START Input data

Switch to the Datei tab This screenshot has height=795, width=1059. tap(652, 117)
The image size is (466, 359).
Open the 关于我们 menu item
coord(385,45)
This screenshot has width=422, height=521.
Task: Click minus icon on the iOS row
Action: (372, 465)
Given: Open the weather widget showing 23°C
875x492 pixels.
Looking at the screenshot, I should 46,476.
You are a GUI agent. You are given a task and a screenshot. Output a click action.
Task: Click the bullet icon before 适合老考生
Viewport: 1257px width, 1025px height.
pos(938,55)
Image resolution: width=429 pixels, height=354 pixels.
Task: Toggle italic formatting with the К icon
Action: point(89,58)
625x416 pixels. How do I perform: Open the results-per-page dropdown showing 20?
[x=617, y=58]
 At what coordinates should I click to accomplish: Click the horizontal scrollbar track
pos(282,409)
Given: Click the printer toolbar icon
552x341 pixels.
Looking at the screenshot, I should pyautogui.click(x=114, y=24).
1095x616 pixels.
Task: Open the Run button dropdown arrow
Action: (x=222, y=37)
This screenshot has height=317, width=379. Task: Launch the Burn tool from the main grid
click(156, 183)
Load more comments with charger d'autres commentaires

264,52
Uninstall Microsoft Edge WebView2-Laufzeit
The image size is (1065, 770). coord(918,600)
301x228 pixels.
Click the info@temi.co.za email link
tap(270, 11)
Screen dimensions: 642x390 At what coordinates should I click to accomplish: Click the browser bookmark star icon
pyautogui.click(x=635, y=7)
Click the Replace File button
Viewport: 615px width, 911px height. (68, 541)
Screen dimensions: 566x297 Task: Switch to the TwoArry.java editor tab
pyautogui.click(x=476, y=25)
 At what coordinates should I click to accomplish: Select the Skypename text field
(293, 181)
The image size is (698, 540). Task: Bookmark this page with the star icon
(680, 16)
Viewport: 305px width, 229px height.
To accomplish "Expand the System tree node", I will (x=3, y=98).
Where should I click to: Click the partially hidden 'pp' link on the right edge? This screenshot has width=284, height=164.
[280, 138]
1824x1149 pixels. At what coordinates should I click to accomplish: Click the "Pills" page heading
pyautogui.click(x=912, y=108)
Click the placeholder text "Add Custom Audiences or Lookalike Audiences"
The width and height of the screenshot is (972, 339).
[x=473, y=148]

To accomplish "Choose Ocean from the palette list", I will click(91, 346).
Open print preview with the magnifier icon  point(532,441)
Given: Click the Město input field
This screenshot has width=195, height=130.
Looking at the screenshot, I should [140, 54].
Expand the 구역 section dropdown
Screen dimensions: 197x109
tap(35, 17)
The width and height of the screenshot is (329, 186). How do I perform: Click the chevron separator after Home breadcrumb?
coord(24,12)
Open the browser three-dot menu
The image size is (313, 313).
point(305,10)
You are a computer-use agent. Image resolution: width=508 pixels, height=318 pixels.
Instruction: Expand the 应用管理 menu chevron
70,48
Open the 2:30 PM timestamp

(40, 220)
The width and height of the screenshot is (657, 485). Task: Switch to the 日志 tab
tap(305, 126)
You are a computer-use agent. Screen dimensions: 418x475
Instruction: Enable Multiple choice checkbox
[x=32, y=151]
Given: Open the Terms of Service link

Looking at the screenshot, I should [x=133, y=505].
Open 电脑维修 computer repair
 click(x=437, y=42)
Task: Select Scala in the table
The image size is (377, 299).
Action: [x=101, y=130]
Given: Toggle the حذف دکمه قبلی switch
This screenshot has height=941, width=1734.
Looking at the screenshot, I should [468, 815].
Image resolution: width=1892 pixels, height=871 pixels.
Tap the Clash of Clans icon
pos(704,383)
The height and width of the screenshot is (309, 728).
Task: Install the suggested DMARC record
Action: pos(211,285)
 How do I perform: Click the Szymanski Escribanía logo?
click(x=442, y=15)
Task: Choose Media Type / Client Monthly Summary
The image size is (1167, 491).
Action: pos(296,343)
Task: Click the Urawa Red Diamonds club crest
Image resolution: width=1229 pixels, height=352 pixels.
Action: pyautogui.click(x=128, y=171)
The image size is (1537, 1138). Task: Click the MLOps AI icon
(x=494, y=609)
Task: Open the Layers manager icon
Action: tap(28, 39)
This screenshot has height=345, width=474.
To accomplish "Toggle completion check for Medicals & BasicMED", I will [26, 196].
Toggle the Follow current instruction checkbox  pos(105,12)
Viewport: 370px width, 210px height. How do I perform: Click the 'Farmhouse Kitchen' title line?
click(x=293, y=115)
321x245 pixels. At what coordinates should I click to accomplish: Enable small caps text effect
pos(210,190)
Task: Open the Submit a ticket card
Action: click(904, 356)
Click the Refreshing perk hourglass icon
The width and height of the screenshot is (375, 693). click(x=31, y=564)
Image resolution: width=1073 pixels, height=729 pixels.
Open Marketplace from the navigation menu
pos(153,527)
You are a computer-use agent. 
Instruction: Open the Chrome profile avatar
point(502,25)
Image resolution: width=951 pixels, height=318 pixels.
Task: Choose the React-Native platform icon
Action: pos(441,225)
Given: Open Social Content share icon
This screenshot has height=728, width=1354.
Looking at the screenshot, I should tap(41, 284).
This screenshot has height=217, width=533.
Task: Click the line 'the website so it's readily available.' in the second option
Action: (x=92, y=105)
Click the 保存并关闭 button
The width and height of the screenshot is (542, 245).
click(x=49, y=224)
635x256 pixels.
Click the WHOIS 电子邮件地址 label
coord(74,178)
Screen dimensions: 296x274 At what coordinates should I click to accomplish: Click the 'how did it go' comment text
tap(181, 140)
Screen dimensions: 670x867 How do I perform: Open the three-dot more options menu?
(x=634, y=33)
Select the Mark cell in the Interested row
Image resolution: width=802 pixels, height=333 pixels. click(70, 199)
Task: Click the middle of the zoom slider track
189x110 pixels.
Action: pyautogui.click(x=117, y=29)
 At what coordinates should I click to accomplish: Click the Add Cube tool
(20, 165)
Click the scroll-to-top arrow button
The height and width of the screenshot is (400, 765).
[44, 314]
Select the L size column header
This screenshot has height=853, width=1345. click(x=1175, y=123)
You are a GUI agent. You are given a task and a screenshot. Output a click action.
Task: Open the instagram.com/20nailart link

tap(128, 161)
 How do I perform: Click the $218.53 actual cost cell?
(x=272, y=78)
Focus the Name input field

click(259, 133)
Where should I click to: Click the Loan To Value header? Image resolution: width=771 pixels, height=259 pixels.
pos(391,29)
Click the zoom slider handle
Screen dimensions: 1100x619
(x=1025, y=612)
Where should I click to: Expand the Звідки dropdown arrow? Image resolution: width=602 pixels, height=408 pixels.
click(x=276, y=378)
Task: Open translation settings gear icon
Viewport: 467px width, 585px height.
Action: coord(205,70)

END Input data

Exercise directions: Nothing but the lines from the line containing "The width and height of the screenshot is (542, 245)." through the final line of the entries should appear in your answer, copied exactly.

Answer section:
The width and height of the screenshot is (542, 245).
click(x=49, y=224)
635x256 pixels.
Click the WHOIS 电子邮件地址 label
coord(74,178)
Screen dimensions: 296x274 At what coordinates should I click to accomplish: Click the 'how did it go' comment text
tap(181, 140)
Screen dimensions: 670x867 How do I perform: Open the three-dot more options menu?
(x=634, y=33)
Select the Mark cell in the Interested row
Image resolution: width=802 pixels, height=333 pixels. click(70, 199)
Task: Click the middle of the zoom slider track
189x110 pixels.
Action: pyautogui.click(x=117, y=29)
 At what coordinates should I click to accomplish: Click the Add Cube tool
(20, 165)
Click the scroll-to-top arrow button
The height and width of the screenshot is (400, 765).
[44, 314]
Select the L size column header
This screenshot has height=853, width=1345. click(x=1175, y=123)
You are a GUI agent. You are given a task and a screenshot. Output a click action.
Task: Open the instagram.com/20nailart link

tap(128, 161)
 How do I perform: Click the $218.53 actual cost cell?
(x=272, y=78)
Focus the Name input field

click(259, 133)
Where should I click to: Click the Loan To Value header? Image resolution: width=771 pixels, height=259 pixels.
pos(391,29)
Click the zoom slider handle
Screen dimensions: 1100x619
(x=1025, y=612)
Where should I click to: Expand the Звідки dropdown arrow? Image resolution: width=602 pixels, height=408 pixels.
click(x=276, y=378)
Task: Open translation settings gear icon
Viewport: 467px width, 585px height.
Action: coord(205,70)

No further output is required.